Klaagster heeft verklaard dat zij, juist met het oog op de slechte verhouding met de stiefkinderen, in de BRP van de gemeente waar zij woonachtig is, heeft laten registreren dat haar adres geheim is en dat zij dit ook aan de makelaar heeft medegedeeld. De makelaar heeft daarop in de koopovereenkomst van 28 april 2015 laten aantekenen dat klaagster op een ander adres woonachtig is.
Desgevraagd ter zitting heeft klaagster verklaard dat zij niet aan (iemand verbonden aan) het notariskantoor heeft bekend gemaakt dat zij uitdrukkelijk niet wenste dat haar adresgegevens bij de stiefkinderen bekend zouden worden en/of dat haar persoonsgegevens vertrouwelijk dienden te worden behandeld.
5.3 Naar het oordeel van de kamer behoefden de notarissen, nu zij zijdens klaagster niet waren gewezen op het feit dat klaagster aan de gemeente om geheimhouding van haar adresgegevens had verzocht, of op de daaraan ten grondslag liggende redenen, er niet vanuit te gaan dat deze gegevens niet aan de stiefkinderen mochten worden verstrekt.

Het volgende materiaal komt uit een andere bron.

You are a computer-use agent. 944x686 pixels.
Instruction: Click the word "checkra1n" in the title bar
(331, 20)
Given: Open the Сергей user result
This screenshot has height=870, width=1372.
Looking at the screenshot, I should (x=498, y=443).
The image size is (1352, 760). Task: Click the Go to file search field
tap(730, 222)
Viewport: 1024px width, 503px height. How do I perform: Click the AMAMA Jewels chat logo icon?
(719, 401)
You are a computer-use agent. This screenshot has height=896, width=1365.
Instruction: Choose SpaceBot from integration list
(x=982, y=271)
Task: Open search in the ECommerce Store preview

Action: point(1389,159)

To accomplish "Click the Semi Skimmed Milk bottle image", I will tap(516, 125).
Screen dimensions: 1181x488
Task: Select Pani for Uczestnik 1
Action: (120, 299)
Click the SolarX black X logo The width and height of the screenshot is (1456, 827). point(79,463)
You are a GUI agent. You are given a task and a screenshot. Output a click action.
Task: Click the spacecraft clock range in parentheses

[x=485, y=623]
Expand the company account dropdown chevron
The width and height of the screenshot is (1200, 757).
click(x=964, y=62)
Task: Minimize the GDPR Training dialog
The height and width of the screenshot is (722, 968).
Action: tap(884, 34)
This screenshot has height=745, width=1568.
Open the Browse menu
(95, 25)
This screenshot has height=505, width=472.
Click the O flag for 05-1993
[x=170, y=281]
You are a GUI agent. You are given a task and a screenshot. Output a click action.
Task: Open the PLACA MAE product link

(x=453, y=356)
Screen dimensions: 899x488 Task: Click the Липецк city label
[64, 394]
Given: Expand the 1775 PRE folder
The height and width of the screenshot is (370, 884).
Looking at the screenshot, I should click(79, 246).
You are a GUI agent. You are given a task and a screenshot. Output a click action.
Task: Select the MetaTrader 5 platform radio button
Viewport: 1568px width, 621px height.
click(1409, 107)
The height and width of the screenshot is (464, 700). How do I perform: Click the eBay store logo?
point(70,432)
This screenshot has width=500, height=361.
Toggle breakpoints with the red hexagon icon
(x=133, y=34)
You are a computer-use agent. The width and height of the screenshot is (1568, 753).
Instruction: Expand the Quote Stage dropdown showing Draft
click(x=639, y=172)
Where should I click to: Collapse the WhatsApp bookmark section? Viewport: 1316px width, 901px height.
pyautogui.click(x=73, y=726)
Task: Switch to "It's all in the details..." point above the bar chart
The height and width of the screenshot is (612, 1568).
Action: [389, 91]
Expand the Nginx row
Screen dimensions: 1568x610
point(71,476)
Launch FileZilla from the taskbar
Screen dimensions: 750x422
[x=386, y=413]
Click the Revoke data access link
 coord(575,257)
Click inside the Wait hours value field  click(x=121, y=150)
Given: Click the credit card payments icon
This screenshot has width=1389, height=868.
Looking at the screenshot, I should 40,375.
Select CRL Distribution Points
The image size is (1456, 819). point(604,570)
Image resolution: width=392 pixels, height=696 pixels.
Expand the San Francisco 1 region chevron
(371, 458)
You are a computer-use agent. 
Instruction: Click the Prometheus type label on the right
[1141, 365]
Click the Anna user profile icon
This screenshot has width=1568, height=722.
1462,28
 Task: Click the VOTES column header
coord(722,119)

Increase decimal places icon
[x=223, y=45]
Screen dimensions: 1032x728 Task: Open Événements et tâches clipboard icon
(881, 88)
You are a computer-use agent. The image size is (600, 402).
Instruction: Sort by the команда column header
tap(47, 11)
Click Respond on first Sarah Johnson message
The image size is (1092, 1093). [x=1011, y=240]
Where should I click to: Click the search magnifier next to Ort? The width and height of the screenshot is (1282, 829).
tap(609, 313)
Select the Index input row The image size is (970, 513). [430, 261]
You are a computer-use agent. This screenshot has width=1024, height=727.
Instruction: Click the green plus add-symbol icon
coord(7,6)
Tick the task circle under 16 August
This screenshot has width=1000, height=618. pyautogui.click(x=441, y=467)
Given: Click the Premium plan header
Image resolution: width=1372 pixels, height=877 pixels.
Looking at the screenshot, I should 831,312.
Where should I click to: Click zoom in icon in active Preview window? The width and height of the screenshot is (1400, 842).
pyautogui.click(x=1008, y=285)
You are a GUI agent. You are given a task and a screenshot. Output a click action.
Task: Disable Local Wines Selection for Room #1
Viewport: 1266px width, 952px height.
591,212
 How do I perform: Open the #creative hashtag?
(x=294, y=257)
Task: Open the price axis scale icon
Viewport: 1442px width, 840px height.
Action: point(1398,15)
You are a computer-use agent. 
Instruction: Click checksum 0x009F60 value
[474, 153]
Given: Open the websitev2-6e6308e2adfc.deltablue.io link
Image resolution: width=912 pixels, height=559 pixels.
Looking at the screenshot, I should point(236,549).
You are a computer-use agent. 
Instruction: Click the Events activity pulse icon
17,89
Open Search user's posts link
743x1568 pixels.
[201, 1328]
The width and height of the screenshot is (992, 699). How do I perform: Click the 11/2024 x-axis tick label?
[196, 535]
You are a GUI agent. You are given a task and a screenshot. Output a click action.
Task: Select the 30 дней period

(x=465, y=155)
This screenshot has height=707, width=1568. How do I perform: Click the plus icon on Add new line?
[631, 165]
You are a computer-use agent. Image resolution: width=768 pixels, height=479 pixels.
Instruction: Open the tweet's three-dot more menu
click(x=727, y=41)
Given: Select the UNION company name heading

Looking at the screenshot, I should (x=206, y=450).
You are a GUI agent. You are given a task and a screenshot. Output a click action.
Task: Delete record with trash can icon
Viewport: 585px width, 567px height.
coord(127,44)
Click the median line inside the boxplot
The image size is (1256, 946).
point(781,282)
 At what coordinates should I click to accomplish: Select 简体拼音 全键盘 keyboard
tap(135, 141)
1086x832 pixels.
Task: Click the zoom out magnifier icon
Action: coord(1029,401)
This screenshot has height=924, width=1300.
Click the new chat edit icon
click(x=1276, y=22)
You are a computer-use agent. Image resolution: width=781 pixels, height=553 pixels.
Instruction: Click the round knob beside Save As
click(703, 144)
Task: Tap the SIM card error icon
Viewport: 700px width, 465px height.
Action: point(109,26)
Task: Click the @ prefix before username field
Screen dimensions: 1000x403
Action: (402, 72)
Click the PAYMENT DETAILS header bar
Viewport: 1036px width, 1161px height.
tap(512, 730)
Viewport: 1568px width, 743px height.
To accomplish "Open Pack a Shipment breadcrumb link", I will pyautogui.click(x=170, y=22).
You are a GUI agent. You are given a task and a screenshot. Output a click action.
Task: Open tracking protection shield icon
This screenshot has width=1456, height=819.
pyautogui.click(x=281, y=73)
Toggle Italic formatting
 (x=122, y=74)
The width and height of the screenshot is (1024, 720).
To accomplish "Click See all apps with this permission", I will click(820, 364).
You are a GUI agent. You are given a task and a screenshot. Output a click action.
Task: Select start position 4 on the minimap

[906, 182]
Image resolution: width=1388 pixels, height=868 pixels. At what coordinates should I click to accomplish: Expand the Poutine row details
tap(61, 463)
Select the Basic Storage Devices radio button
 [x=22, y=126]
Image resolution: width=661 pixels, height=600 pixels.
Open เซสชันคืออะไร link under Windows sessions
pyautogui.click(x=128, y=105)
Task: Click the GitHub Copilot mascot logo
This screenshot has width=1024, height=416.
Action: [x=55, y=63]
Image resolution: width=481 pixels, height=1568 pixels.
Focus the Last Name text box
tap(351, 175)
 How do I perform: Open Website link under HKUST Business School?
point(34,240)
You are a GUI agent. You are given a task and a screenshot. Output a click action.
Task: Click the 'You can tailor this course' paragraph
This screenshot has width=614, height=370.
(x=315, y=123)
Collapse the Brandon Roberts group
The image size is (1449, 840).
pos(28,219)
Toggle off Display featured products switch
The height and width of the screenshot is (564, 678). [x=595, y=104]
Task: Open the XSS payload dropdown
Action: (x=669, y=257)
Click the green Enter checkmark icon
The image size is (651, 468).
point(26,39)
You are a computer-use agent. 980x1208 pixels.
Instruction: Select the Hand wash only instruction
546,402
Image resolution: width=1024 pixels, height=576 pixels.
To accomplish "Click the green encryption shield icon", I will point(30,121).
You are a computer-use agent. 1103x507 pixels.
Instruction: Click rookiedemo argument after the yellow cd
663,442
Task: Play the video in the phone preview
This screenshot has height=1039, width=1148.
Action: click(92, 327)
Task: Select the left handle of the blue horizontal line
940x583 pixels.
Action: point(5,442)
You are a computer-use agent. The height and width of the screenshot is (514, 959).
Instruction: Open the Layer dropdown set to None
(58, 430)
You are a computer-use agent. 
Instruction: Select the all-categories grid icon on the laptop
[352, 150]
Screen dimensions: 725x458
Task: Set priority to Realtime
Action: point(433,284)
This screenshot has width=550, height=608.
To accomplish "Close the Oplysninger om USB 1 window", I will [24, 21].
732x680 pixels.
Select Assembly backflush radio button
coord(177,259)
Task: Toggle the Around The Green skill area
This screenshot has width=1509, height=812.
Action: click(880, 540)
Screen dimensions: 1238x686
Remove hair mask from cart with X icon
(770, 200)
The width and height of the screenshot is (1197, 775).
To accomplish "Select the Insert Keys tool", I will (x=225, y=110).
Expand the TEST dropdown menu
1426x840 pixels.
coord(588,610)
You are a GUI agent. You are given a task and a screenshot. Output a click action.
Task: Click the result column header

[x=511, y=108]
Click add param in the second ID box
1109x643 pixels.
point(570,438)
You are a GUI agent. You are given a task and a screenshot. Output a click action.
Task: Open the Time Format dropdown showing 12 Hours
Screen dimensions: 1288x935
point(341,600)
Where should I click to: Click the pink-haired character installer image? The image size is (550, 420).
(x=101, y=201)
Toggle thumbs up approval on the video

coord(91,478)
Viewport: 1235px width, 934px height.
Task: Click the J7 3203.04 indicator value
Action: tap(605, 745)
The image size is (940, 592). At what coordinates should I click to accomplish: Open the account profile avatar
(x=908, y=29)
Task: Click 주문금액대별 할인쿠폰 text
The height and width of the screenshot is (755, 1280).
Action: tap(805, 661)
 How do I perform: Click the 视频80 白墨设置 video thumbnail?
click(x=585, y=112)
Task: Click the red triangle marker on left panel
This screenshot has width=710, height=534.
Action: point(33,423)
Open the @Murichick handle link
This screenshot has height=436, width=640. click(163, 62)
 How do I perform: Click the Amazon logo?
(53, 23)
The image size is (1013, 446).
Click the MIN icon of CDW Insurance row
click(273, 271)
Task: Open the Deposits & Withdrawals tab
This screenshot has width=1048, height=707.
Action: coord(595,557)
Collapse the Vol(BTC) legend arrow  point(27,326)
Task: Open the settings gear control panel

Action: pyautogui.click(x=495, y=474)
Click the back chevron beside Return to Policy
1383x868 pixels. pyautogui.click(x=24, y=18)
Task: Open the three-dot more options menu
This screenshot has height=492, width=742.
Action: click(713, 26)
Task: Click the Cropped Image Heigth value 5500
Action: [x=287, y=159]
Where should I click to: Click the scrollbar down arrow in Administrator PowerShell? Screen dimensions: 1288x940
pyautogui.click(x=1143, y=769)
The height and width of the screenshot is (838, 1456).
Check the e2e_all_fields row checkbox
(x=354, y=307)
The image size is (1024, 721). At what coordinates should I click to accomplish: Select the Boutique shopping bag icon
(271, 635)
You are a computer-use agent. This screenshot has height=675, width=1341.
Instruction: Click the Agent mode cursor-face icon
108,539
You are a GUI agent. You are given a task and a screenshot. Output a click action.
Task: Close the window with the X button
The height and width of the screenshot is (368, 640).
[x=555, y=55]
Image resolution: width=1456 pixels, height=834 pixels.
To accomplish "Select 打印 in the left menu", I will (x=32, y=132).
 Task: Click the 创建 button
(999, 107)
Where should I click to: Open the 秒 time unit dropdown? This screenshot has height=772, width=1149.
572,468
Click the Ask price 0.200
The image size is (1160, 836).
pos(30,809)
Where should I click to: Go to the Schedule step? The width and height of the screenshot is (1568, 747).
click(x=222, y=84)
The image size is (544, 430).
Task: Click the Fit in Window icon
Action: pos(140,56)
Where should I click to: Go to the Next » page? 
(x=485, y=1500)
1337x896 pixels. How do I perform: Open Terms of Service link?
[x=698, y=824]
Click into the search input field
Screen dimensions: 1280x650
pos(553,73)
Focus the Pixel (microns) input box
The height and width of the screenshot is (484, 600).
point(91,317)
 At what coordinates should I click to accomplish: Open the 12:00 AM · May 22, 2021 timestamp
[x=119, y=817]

Vanuit de gemeente (de BRP) dienen deze gegevens verstrekt te worden aan de notaris, wanneer hij deze gegevens (zoals in het onderhavige geval) in het kader van zijn beroepsuitoefening nodig heeft. Waar klaagster de notarissen er niet op heeft gewezen dat zij (met reden) niet wilde dat haar adres bij de stiefkinderen bekend werd, hebben de notarissen daar ook niet naar kunnen handelen. Het enkele feit dat door klaagster om geheimhouding van haar adresgegevens was gevraagd (hetgeen de notarissen bij raadpleging van de BRP hadden kunnen weten), maakt nog niet zonder meer dat het notariskantoor, dat was verzocht het transport van de mede aan klaagster in eigendom toebehorende woning ter hand te nemen, deze adresgegevens niet aan haar deelgenoten bekend had mogen maken.
Het voorgaande leidt tot de conclusie dat de notarissen niet tuchtrechtelijk verwijtbaar hebben gehandeld. De stelling van klaagster dat het de notarissen in het geheel niet is toegestaan haar persoonsgegevens aan derden zoals de stiefkinderen te verstrekken zonder haar toestemming, volgt de kamer niet. De stiefkinderen zijn niet als willekeurige derden aan te merken, maar als betrokken deelgenoten bij het te verdelen gemeenschappelijke eigendom.
De klacht zal dan ook ongegrond worden verklaard.
Beslissing
De kamer voor het notariaat:
- verklaart de klacht ongegrond.
Deze beslissing is gegeven door mrs. S. P. Pompe, voorzitter, C.J. Baas, J.P. van Harseler, Ch.F. Tasseron en L.G. Vollebregt, leden, in tegenwoordigheid van mr. M. Land-Smorenburg, secretaris, en in het openbaar uitgesproken op 29 december 2015.
Tegen deze beslissing staat hoger beroep open bij het Gerechtshof te Amsterdam (postbus 1312, 1000 BH Amsterdam) binnen 30 dagen na de dag van verzending van de aangetekend verzonden kennisgeving.